Print out all of the data below, keeping it identical to the original.
--- Provided material Enclosed Below ---
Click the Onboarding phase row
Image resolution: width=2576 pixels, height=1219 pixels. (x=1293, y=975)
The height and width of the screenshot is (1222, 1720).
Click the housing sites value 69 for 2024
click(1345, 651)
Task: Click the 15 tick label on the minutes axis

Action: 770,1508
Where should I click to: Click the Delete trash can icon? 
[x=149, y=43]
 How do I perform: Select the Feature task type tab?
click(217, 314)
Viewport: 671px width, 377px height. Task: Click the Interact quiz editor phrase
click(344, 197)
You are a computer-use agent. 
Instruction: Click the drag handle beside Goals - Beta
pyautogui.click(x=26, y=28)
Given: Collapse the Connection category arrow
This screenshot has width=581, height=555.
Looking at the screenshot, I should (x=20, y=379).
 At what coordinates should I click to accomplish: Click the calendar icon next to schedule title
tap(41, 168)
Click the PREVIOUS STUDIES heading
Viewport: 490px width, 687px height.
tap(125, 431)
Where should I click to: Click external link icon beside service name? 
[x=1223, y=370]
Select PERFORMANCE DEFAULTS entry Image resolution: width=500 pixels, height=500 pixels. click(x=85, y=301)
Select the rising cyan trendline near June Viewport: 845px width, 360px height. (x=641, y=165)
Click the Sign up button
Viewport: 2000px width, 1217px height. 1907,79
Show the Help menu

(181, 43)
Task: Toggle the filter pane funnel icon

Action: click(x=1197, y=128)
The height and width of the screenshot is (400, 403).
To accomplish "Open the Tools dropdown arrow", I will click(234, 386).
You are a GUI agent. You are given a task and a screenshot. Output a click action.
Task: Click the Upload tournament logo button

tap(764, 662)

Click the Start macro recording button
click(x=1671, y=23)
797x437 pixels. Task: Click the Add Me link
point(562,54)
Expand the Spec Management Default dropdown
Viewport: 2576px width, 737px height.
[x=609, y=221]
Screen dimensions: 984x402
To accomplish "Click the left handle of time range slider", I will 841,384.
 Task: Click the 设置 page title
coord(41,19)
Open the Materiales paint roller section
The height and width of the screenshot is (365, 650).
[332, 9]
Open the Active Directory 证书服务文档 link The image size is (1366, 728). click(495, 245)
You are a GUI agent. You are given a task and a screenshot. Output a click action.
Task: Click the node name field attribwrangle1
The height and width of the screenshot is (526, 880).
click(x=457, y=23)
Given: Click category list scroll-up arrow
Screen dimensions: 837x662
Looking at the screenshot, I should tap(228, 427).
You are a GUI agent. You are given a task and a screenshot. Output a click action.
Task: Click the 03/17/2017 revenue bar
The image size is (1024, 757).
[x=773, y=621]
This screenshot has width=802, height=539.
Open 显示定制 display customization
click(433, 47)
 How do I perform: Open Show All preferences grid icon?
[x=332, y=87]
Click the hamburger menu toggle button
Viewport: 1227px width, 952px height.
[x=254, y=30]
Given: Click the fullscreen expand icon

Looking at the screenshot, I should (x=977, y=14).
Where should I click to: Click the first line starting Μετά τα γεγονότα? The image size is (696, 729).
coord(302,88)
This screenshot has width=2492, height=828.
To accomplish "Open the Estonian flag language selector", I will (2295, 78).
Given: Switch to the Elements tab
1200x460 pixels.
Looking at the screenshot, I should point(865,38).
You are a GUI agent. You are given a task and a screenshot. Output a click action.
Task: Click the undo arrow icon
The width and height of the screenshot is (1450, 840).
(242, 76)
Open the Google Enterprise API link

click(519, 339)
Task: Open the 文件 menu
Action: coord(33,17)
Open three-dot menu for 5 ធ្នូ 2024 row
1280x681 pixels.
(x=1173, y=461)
--- End of Enclosed Provided material ---
## Solved exercise
Click the Onboarding phase row
Image resolution: width=2576 pixels, height=1219 pixels. (x=1293, y=975)
The height and width of the screenshot is (1222, 1720).
Click the housing sites value 69 for 2024
click(1345, 651)
Task: Click the 15 tick label on the minutes axis

Action: 770,1508
Where should I click to: Click the Delete trash can icon? 
[x=149, y=43]
 How do I perform: Select the Feature task type tab?
click(217, 314)
Viewport: 671px width, 377px height. Task: Click the Interact quiz editor phrase
click(344, 197)
You are a computer-use agent. 
Instruction: Click the drag handle beside Goals - Beta
pyautogui.click(x=26, y=28)
Given: Collapse the Connection category arrow
This screenshot has width=581, height=555.
Looking at the screenshot, I should (x=20, y=379).
 At what coordinates should I click to accomplish: Click the calendar icon next to schedule title
tap(41, 168)
Click the PREVIOUS STUDIES heading
Viewport: 490px width, 687px height.
tap(125, 431)
Where should I click to: Click external link icon beside service name? 
[x=1223, y=370]
Select PERFORMANCE DEFAULTS entry Image resolution: width=500 pixels, height=500 pixels. click(x=85, y=301)
Select the rising cyan trendline near June Viewport: 845px width, 360px height. (x=641, y=165)
Click the Sign up button
Viewport: 2000px width, 1217px height. 1907,79
Show the Help menu

(181, 43)
Task: Toggle the filter pane funnel icon

Action: click(x=1197, y=128)
The height and width of the screenshot is (400, 403).
To accomplish "Open the Tools dropdown arrow", I will click(234, 386).
You are a GUI agent. You are given a task and a screenshot. Output a click action.
Task: Click the Upload tournament logo button

tap(764, 662)

Click the Start macro recording button
click(x=1671, y=23)
797x437 pixels. Task: Click the Add Me link
point(562,54)
Expand the Spec Management Default dropdown
Viewport: 2576px width, 737px height.
[x=609, y=221]
Screen dimensions: 984x402
To accomplish "Click the left handle of time range slider", I will 841,384.
 Task: Click the 设置 page title
coord(41,19)
Open the Materiales paint roller section
The height and width of the screenshot is (365, 650).
[332, 9]
Open the Active Directory 证书服务文档 link The image size is (1366, 728). click(495, 245)
You are a GUI agent. You are given a task and a screenshot. Output a click action.
Task: Click the node name field attribwrangle1
The height and width of the screenshot is (526, 880).
click(x=457, y=23)
Given: Click category list scroll-up arrow
Screen dimensions: 837x662
Looking at the screenshot, I should tap(228, 427).
You are a GUI agent. You are given a task and a screenshot. Output a click action.
Task: Click the 03/17/2017 revenue bar
The image size is (1024, 757).
[x=773, y=621]
This screenshot has width=802, height=539.
Open 显示定制 display customization
click(433, 47)
 How do I perform: Open Show All preferences grid icon?
[x=332, y=87]
Click the hamburger menu toggle button
Viewport: 1227px width, 952px height.
[x=254, y=30]
Given: Click the fullscreen expand icon

Looking at the screenshot, I should (x=977, y=14).
Where should I click to: Click the first line starting Μετά τα γεγονότα? The image size is (696, 729).
coord(302,88)
This screenshot has width=2492, height=828.
To accomplish "Open the Estonian flag language selector", I will (2295, 78).
Given: Switch to the Elements tab
1200x460 pixels.
Looking at the screenshot, I should point(865,38).
You are a GUI agent. You are given a task and a screenshot. Output a click action.
Task: Click the undo arrow icon
The width and height of the screenshot is (1450, 840).
(242, 76)
Open the Google Enterprise API link

click(519, 339)
Task: Open the 文件 menu
Action: coord(33,17)
Open three-dot menu for 5 ធ្នូ 2024 row
1280x681 pixels.
(x=1173, y=461)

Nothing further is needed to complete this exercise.